The talks will focus on Greece’s efforts to reduce banks’ bad loans, a thorny issue for the EU and the IMF, and its fiscal performance, the officials said. Reforming the public sector and opening up the energy market will also be high on the agenda.
So far, Athens has completed about 15 of about 100 demands which include some labour, pension and tax reforms, opening up professions and some privatisations in a seemingly easy review. But risks remain as the clock is ticking, the officials warned.
“There aren’t many difficult issues under this review as opposed to the previous ones,” an official close to the talks told Reuters. “But a delay (beyond January) entails the risk of igniting more demands from the IMF on banks and debt relief.”
Greece is expected to outperform this year’s target for a primary surplus – which excludes debt servicing costs – of 1.75 percent of gross domestic product. It also expects economic growth of 1.8 percent this year.
Reaching a deal with the lenders soon is a challenge for Prime Minister Alexis Tsipras who wants to convince angry voters that seven years of sacrifices have paid off and the crisis is nearly over, as he seeks to renew his term that ends in 2019.
Differences between Athens, the EU and the IMF over reforms and debt relief have often delayed Greece’s progress assessments which are necessary for the release of vital loans. The previous bailout review dragged on for more than six months, and the delays hurt economic activity and unnerved markets.
The management of non-performing loans is expected to dominate the upcoming talks. The Washington-based Fund backed away last month from a demand for an asset quality check on Greece’s banks after a proposal by the European Central Bank to bring forward planned stress tests next year.

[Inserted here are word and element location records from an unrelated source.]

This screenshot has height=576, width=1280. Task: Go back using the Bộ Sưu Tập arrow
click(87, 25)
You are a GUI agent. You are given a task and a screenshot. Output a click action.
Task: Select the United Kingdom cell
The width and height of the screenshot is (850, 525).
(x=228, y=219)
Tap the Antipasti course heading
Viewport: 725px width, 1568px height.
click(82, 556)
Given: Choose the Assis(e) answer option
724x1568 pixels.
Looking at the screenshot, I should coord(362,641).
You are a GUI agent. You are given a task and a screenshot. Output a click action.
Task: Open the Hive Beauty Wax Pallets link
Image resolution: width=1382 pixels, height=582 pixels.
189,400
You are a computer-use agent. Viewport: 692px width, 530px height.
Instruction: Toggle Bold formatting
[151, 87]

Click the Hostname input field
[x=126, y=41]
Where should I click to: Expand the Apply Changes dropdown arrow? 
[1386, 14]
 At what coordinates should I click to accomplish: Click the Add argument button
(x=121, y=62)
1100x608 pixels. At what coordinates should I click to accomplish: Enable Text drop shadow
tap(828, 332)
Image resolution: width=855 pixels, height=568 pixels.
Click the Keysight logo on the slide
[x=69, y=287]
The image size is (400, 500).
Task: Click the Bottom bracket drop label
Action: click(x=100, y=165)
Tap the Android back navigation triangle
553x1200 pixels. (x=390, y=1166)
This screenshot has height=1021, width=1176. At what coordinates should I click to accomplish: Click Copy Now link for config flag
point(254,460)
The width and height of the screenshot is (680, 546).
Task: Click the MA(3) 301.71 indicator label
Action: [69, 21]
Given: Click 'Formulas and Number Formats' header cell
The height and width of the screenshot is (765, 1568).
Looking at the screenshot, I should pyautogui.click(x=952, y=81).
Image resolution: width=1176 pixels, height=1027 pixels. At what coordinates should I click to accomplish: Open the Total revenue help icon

But a senior IMF official reiterated this month that the Fund wants to make sure that banks have adopted an effective strategy to reduce them.
As part of plans to improve the management of bad loans, Greece has agreed to launch foreclosure e-auctions. They were initially expected to begin in September but one official said they were likely to be pushed back to December, despite a recent call from Tsipras to complete most agreed reforms by November.
Separately, the IMF and Germany still disagree over Greece’s ability to achieve a 3.5 percent primary surplus in 2018. The IMF puts the figure at 2.2 percent.
Athens has sought assurances from the Fund that it will not demand additional belt-tightening but will keep pushing for debt relief, an issue long contentious in Germany and that could become even more so with a new government in Berlin.
Greece has received three bailouts – about 270 billion euros – since 2010. In July, it made its first market foray in three years, aiming to restore full market access by 2018. It also wants to build a buffer from unused loans and money raised from markets.
“It’s common ground … that Greece needs to emerge from the bailouts,” one official close to the talks said.